> **Directions**
Quote the rows exactly, starting at the line that contains "Click England flag" and running through the end of the rows, both ends included. Leave the pictures out of your answer.

> **Task inputs**
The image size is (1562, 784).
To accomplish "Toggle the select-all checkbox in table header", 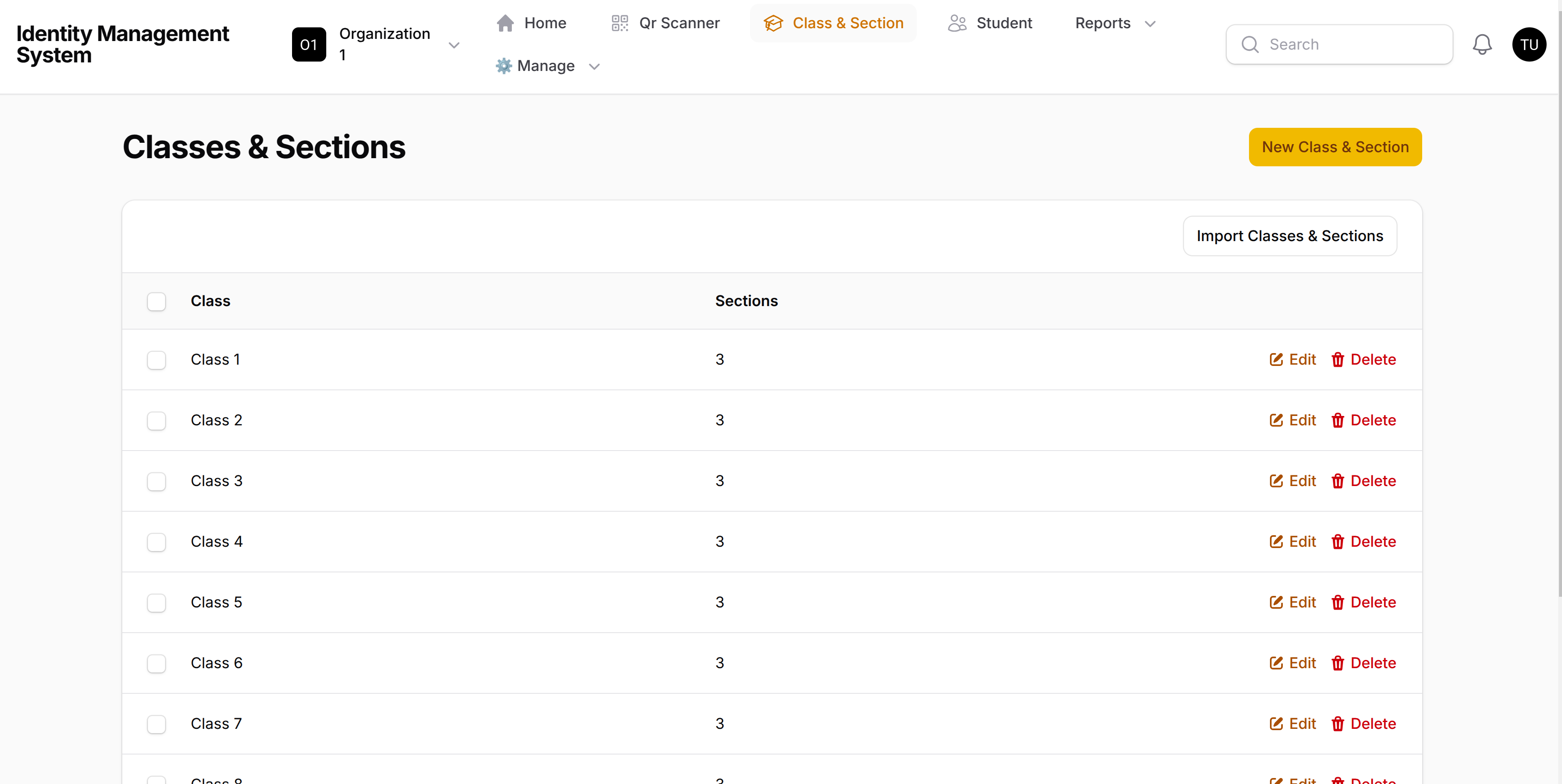I will 156,301.
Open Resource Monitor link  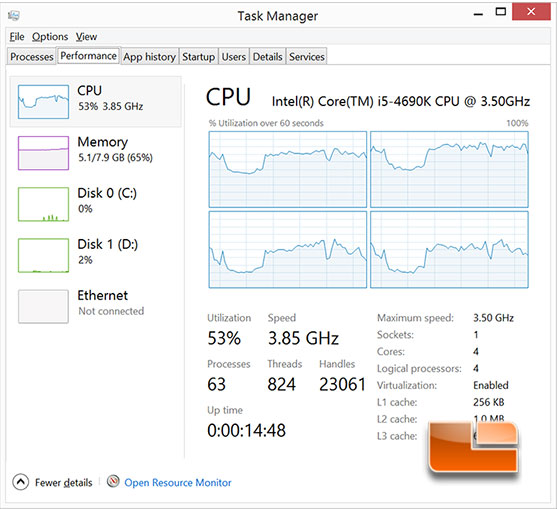[x=178, y=482]
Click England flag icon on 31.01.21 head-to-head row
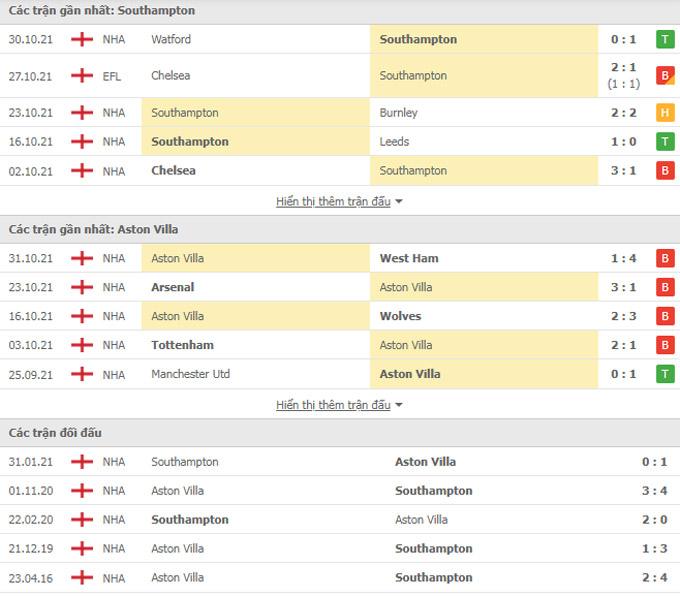Image resolution: width=680 pixels, height=597 pixels. click(x=82, y=462)
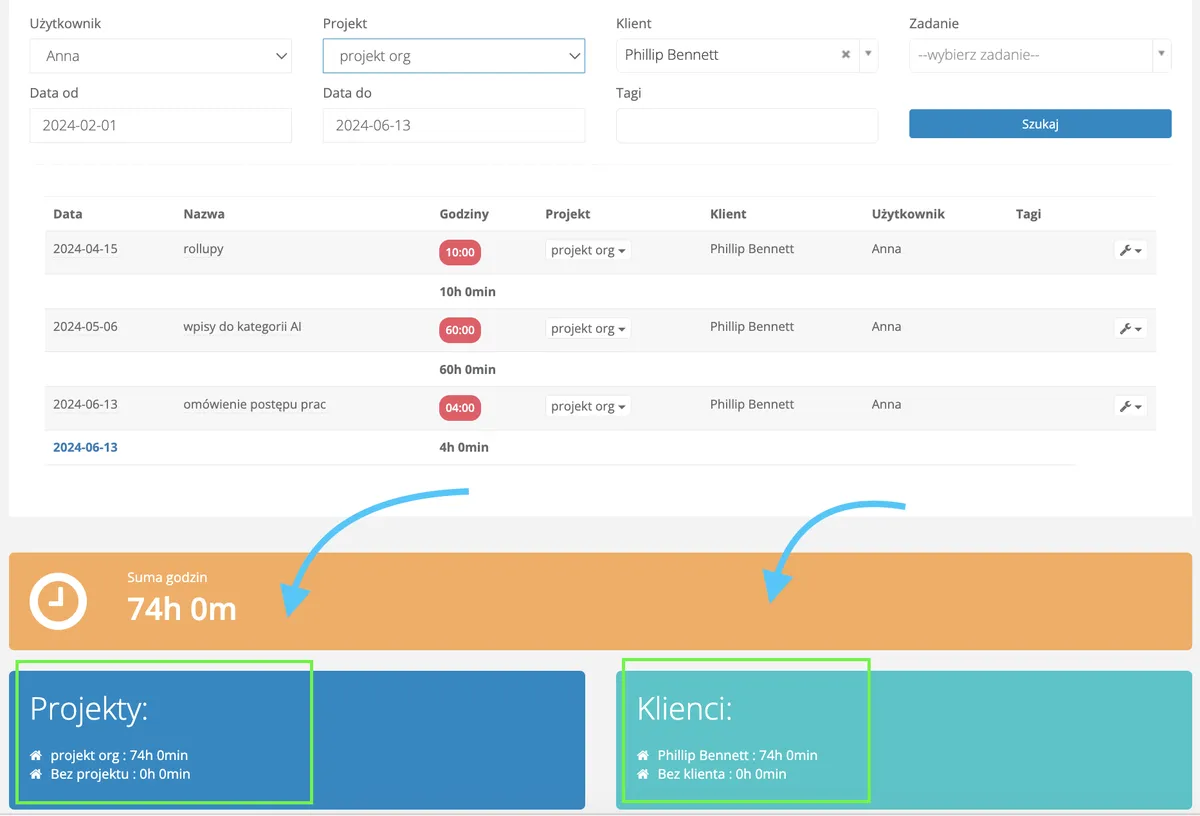
Task: Focus the Data od date field
Action: pos(161,126)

> **Answer to this exercise**
Click England flag icon on 31.01.21 head-to-head row
Image resolution: width=680 pixels, height=597 pixels. click(x=82, y=462)
Task: Focus the Data od date field
Action: pos(161,126)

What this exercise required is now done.